Note ban impact on gold buying will wane after budget: World Gold Council
New Delhi, Jan 24 (IANS) India’s demonetisation drive has impacted gold demand in the short term but buying is showing signs of revival and post the presentation of the national budget on February 1, the market will be back to normal, says the India chief of World Gold Council.
“In November and December (during the demonetisation drive) certainly there was some impact. But people have started buying again. We hope soon after the budget, buying will normalise,” Somasundaram P.R., Managing Director, India, World Gold Council, told IANS in an interview.
He also said demonetisation will have a positive impact on the gold industry in the long run as it will curb grey market trades substantially. “Overall impact of demonetisation will be positive — industry will come under organised business. Of course the transition will take some time,” he said.
“Business during the demonetisation period was hurt as people were mostly busy exchanging old notes and genuine buyers stayed away, fearing they might come under the tax scanner.”
The World Gold Council (WGC) on Tuesday also launched the report titled “India’s Gold Market: evolution and innovation”, providing an overview of the industry in the last 15 years. The report also said demonetisation will have a significant impact on the economy in the short-term.
“Rumours over caps on gold holdings and buying added fuel to the fire. As tax authorities probed some jewellers who had immediately after demonetisation created opportunity to convert old notes currency for fake or back-dated sales, the resultant panic ensured that genuine gold buyers were reluctant even to buy wedding jewellery,” the report added.
The WGC had forecast India’s full year gold demand between 650-750 tonnes for 2016. Till the third quarter (July-September) of 2016 the demand was at 443 tonnes. It is forecast that India’s average gold demand will be 850-900 tonnes per annum by 2020.
In 2000, around 90 per cent of India’s gold retailers were “unorganised”. But by 2020, the organised share of the market will rise to 35-40 per cent.

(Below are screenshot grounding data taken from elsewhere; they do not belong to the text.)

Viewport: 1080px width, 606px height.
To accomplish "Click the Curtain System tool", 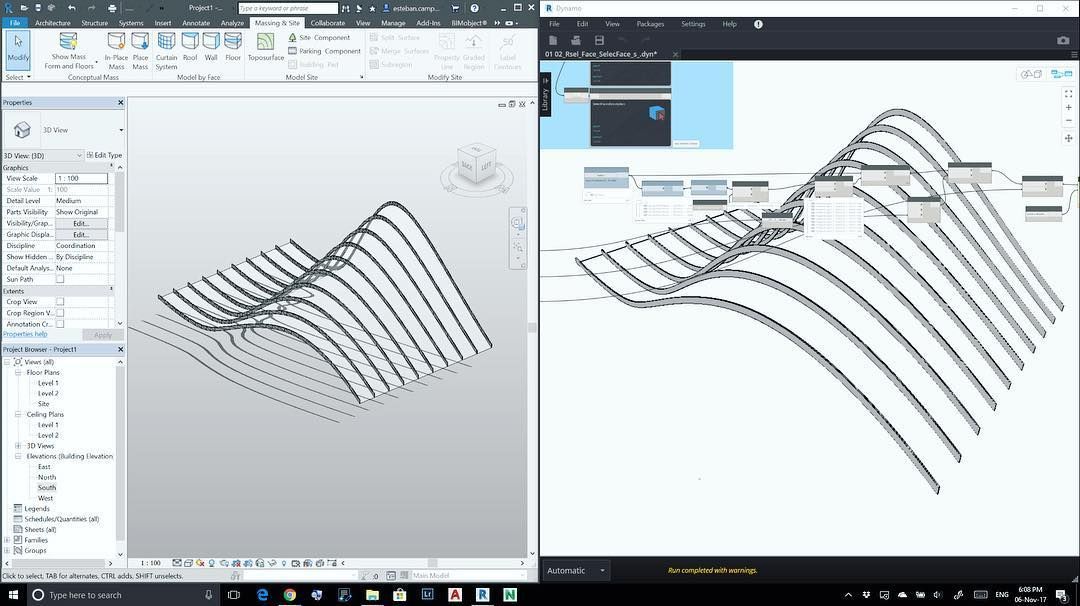I will 166,47.
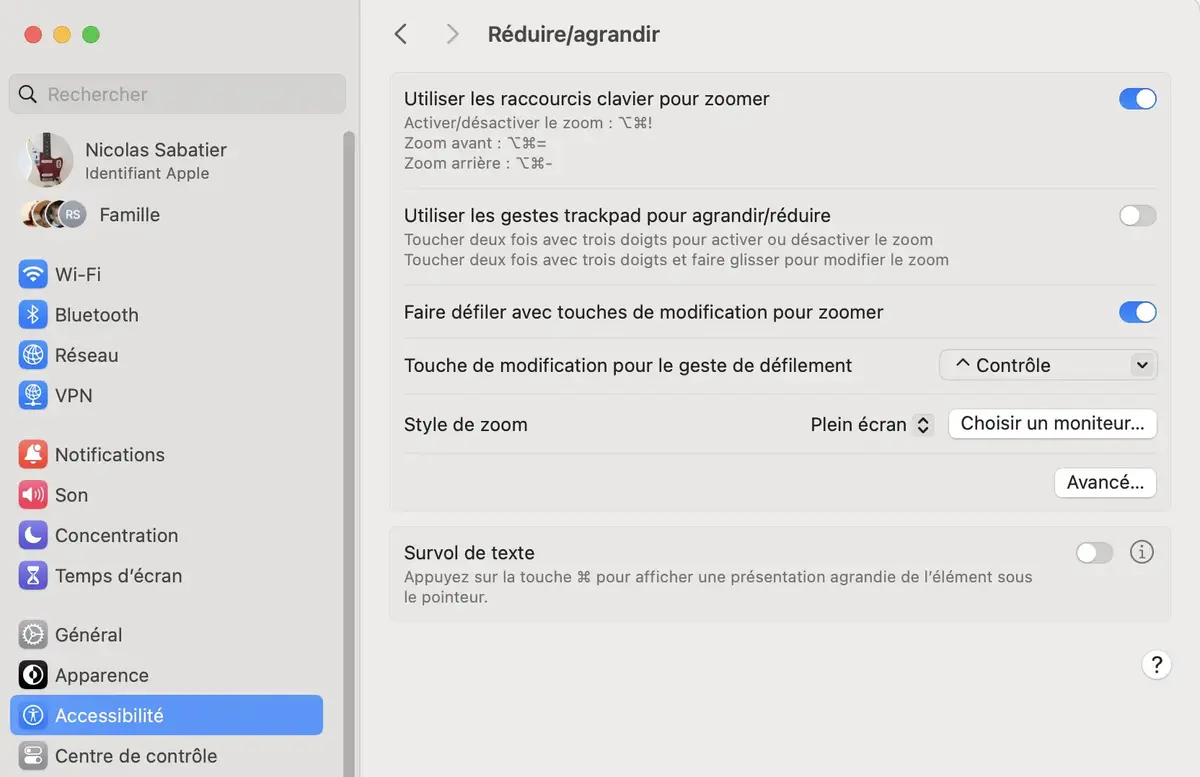Turn on Survol de texte toggle
Screen dimensions: 1200x777
1094,553
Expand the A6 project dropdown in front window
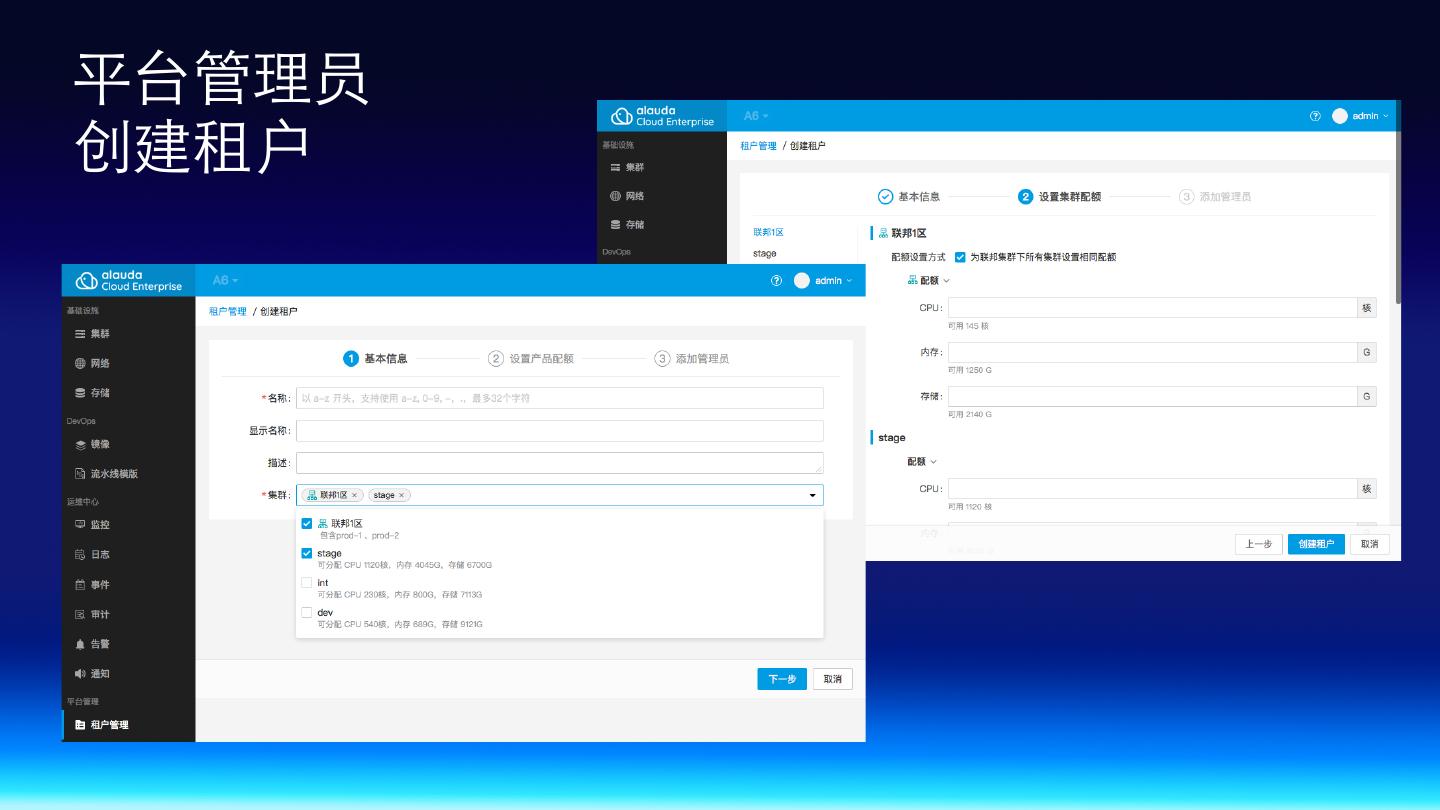 coord(225,281)
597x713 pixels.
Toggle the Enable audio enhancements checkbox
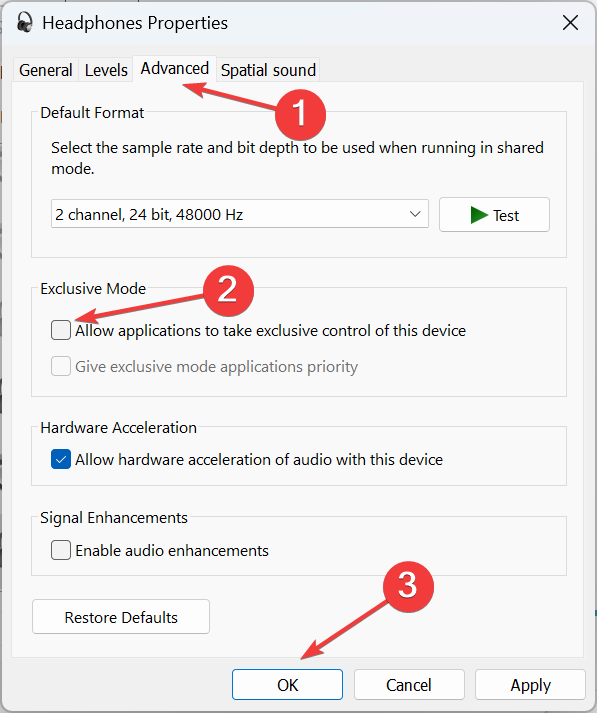pos(61,550)
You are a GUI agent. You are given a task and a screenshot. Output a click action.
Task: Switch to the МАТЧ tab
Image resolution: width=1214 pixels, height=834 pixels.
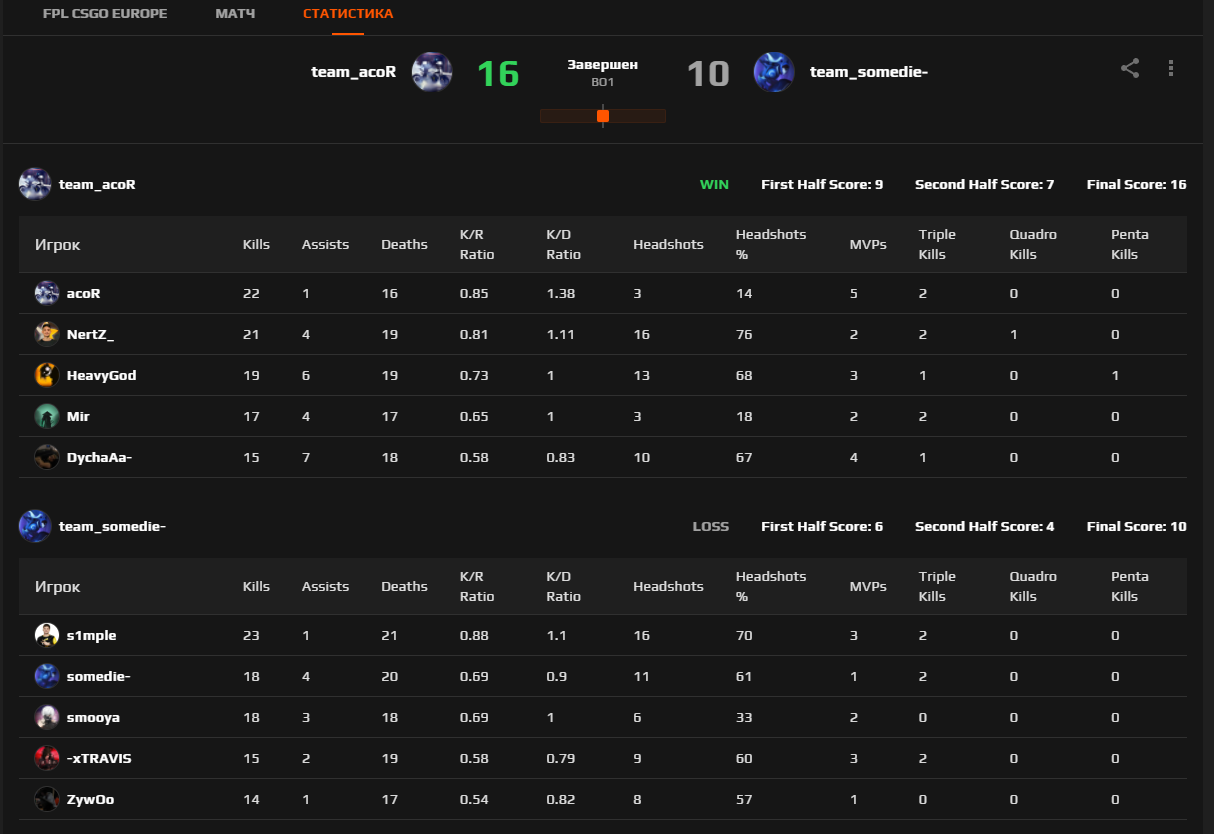[x=235, y=14]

At present, there are around 400,000 jewellers in India, said the report.
The report said gold demand responds more to income than it does to price.
“Our econometric analysis of data from 1990 to 2015 revealed that income levels are the most significant long-term determinants of consumer gold demand — 1 per cent rise in income boosts gold demand by 1 per cent,” he added.

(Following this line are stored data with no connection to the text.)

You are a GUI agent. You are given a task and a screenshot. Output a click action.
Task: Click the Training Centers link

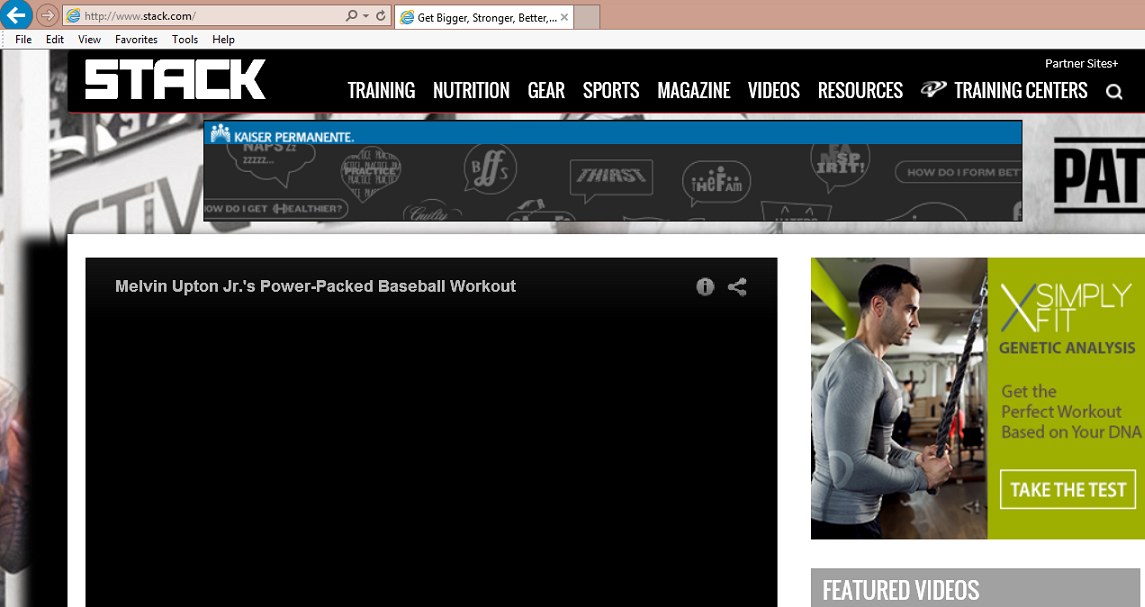[1020, 91]
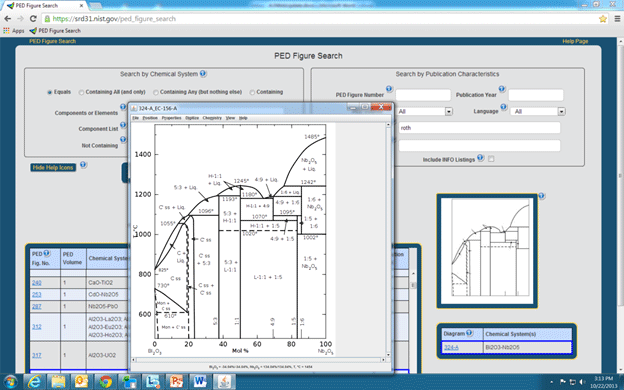Bookmark page with star icon
The height and width of the screenshot is (390, 624).
coord(603,19)
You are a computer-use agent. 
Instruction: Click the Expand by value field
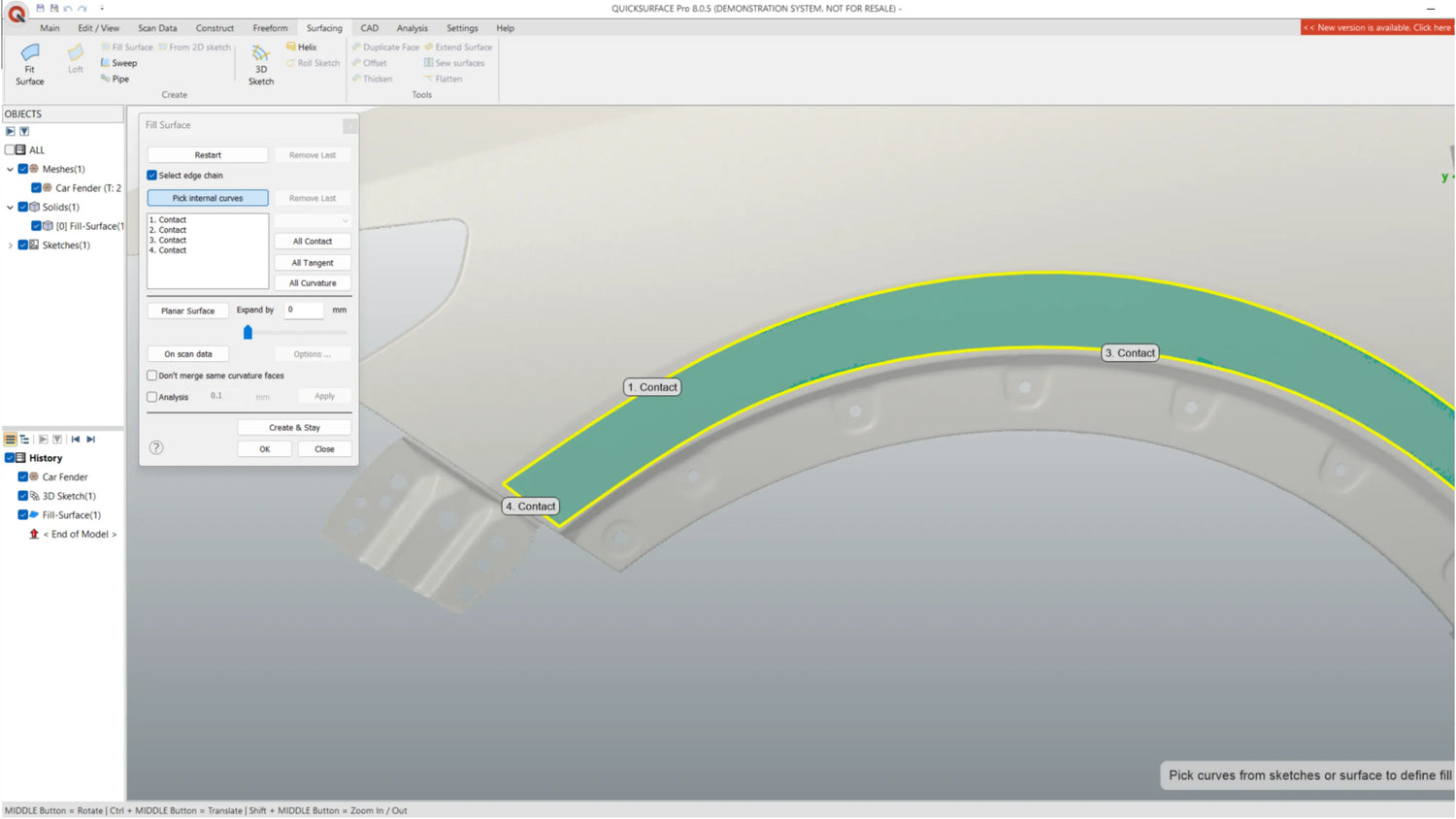[304, 310]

But if prices go up by 1 per cent then demand falls by half a per cent only. “Thus gold demand responds more strongly to income growth than price.” The short-term gold demand largely depends on four factors — tax, price, monsoon and inflation, said the report.

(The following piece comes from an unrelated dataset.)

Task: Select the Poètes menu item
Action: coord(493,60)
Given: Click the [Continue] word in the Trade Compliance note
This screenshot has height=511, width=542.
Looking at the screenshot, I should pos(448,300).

It said in 2015, plain gold jewellery accounted for 88 per cent of purchases in rural India. In urban India the figure was 57 per cent, with gem-set pieces accounting for 35 per cent of gold jewellery bought. Around 60-65 per cent of jewellery manufactured in India is handmade.
It said India’s gold stock is around 23,000-24,000 tonnes, valued at over $800 billion. Southern India has the highest market share for gold demand at 40 per cent, western India at 25 per cent, while northern and eastern India have 20 per cent and 15 per cent share, respectively.
“Given that weddings are a key occasion for buying gold and the fact that 500 million of the population is under the age of 25, the number of weddings and subsequently the occasions for buying gold are likely to be higher,” Somasundaram said.
“The outlook for jewellery demand is favourable.”